▶ [What is being asked]
In the listing below, locate the line that contains "Lehrveranstaltungen (387, 1295)" and the line that contains "Meine Daten ändern (630, 1415)". Restate word for word those two lines and every line between them, and nothing else.

▶ [Extracted material]

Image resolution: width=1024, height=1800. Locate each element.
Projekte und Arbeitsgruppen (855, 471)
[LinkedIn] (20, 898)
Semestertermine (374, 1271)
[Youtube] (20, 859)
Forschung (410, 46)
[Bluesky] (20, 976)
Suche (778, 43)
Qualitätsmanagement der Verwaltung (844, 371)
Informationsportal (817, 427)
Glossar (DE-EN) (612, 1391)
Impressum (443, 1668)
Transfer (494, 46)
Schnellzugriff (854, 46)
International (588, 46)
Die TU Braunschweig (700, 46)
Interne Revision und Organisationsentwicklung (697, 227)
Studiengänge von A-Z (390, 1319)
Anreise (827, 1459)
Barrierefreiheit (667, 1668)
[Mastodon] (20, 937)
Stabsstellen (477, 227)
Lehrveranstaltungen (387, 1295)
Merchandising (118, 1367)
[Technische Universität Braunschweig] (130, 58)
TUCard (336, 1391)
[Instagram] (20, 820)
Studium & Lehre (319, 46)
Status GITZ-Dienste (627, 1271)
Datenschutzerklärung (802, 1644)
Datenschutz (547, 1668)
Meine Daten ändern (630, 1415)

--

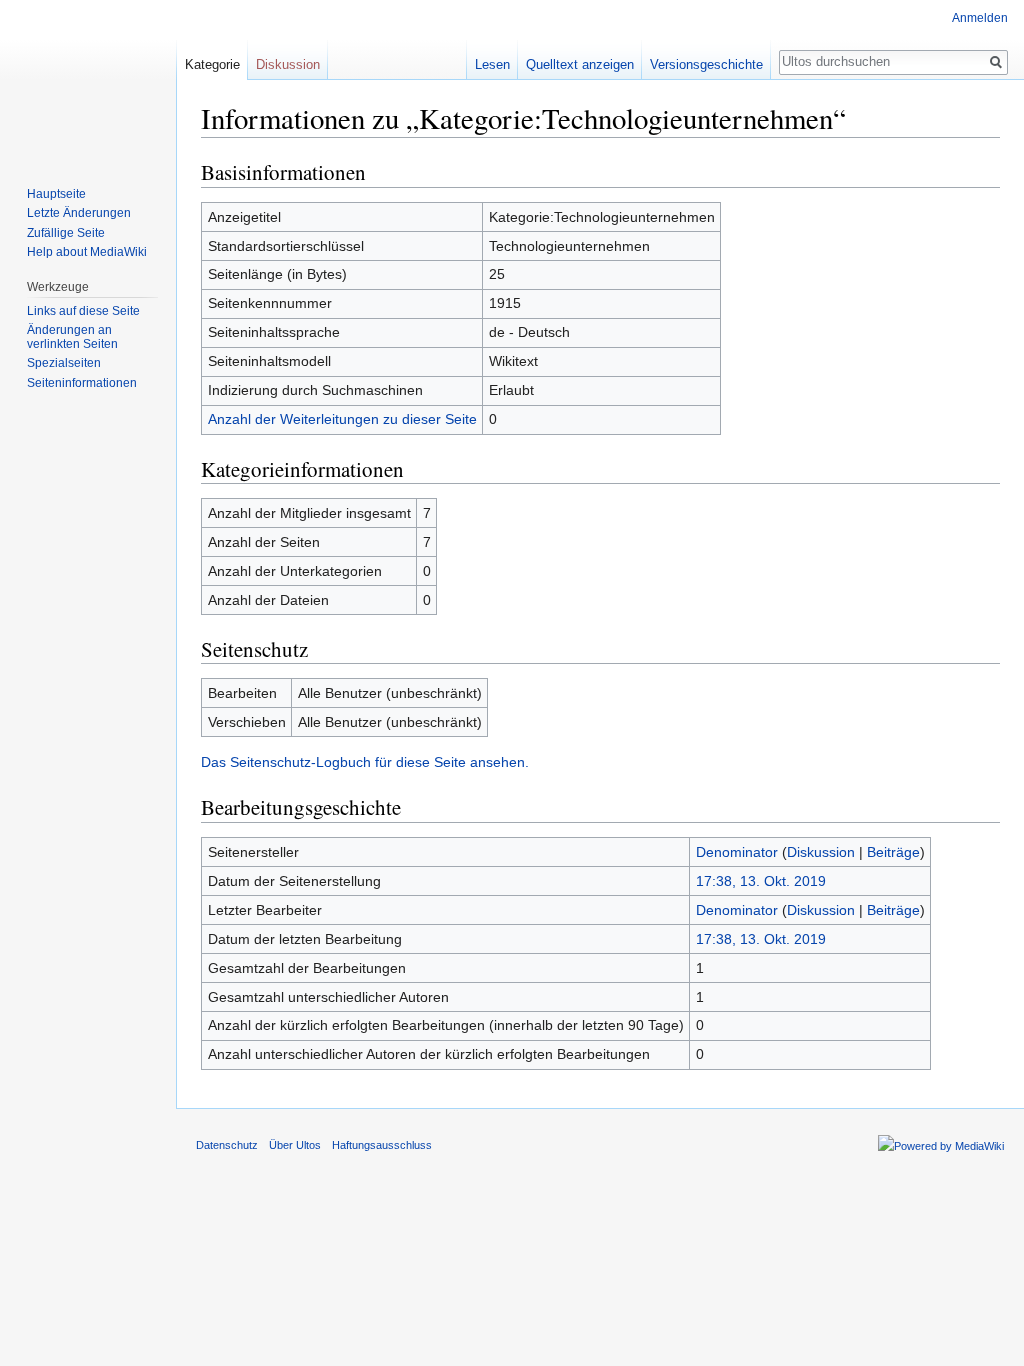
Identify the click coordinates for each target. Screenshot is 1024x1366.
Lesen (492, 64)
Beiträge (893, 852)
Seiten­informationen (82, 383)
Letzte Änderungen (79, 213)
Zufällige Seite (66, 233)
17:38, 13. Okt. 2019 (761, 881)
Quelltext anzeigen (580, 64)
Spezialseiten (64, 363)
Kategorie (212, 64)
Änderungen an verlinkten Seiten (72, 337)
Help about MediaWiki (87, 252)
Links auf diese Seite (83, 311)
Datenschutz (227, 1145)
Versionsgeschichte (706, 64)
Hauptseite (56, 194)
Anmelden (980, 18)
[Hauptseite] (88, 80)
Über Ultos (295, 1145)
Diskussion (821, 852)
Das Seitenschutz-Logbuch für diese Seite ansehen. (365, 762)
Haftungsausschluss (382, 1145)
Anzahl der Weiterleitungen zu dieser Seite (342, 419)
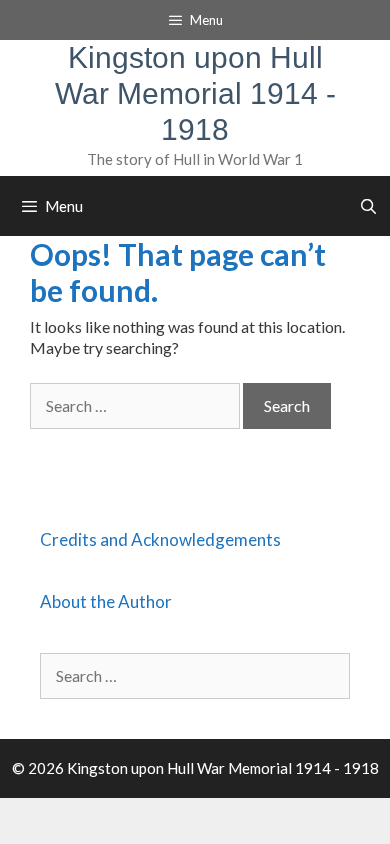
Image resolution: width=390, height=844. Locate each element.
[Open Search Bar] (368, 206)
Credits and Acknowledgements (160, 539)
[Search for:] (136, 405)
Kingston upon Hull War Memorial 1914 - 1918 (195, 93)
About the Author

* * *

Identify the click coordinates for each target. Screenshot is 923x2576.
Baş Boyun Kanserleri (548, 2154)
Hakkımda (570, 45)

▶ [Reply to the task]
Lehrveranstaltungen (387, 1295)
Merchandising (118, 1367)
[Technische Universität Braunschweig] (130, 58)
TUCard (336, 1391)
[Instagram] (20, 820)
Studium & Lehre (319, 46)
Status GITZ-Dienste (627, 1271)
Datenschutzerklärung (802, 1644)
Datenschutz (547, 1668)
Meine Daten ändern (630, 1415)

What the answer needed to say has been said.